### Belge
****************************************
1960’tan sonra Ulvi, tasarladığı aşamaları gerçekleştirir, kendi tiyatrosunu kurma yoluna girer.
İyi bir sahne oyuncusunun en benimsediğim anlamı şudur: Oyuncu, aradan yıllar geçtikten sonra da sahnedeki çizgileriyle belleğinizde yaşar, gözünüzün önünden gitmez, durmadan size oyununu hatırlatır. Yıllar geçti, Köşebaşı’ndan bende kalan Ulvi’nin Beybabası’dır. Onikinci Gece’deki Soytarı’nın final sahnesini, hâlâ tiyatrodaki yerimden dinler gibiyim. Şehir Tiyatrosunda oynadığı rollerden Polonius’unu, Mezarcı’sını unutan kim?
Tanıdığım Ulvi, oynadığı bunca oyundan sonra, hâlâ büyük oyun olanakları saklayan bir oyuncudur. Durmadan taşan, yaratıcı yönü ağır basan bir oyuncudur. Ele aldığı diyaloglar onda durmadan çağrışımlar uyandırır. Kompozisyonuna varması için çoklukla buluşları arasında seçim yapabilecek bir karar, bir durulma, süresi geçirmesi gerekir. Bu süreyi değerlendirdiği rollerinde her zaman unutulmaz tipler yaratır.
****************************************
### Yönergeler
1 - Belgeye göre Ulvi 1960'tan sonra hangi yola girer?
2 - Belgede Ulvi'nin kompozisyonuna varabilmek için neden bir karar ve durulma süresine ihtiyaç duyduğunu kısaca açıklayınız.

### Kayıtlı Veriler
****************************************
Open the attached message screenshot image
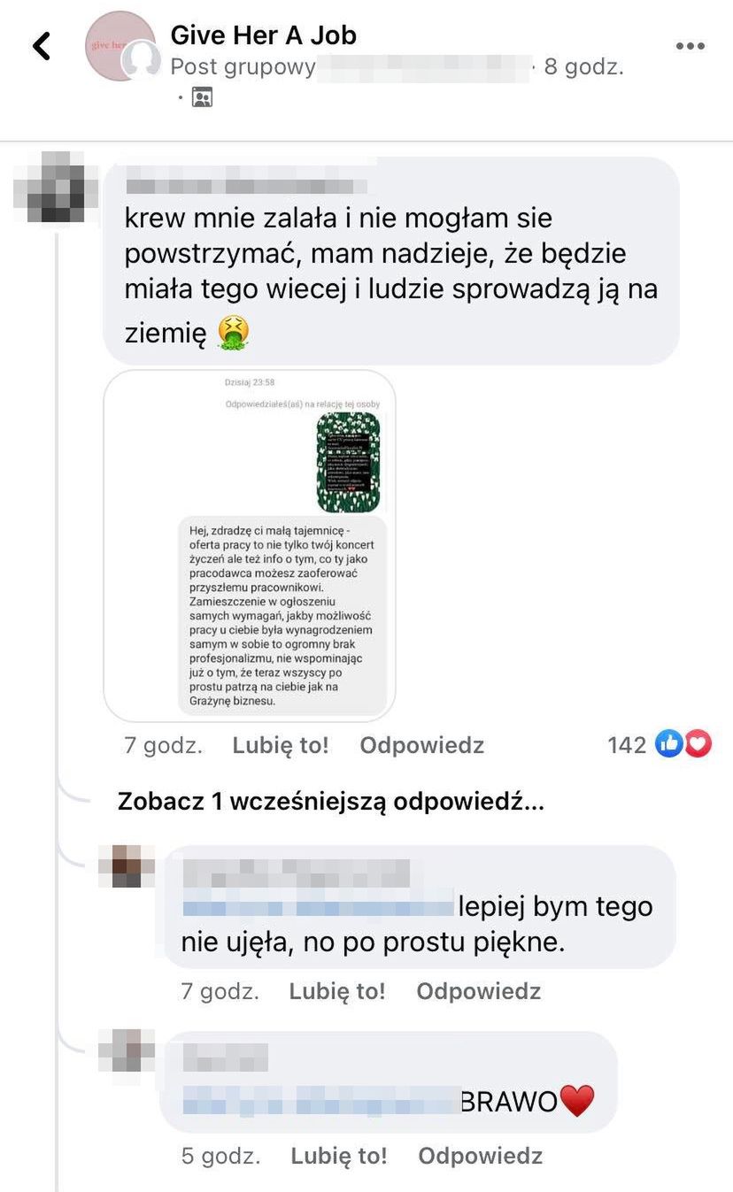The width and height of the screenshot is (733, 1192). point(250,545)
****************************************
### Görev Çözümleri
1 - Kendi tiyatrosunu kurma yoluna girer.

2 - Ulvi durmadan taşan, yaratıcı yönü ağır basan bir oyuncudur ve ele aldığı diyaloglar onda sürekli çağrışımlar uyandırır. Bu nedenle kompozisyonuna varabilmesi için buluşları arasında seçim yapmasını sağlayacak bir karara, bir durulmaya ve bunun için bir süreye ihtiyacı vardır.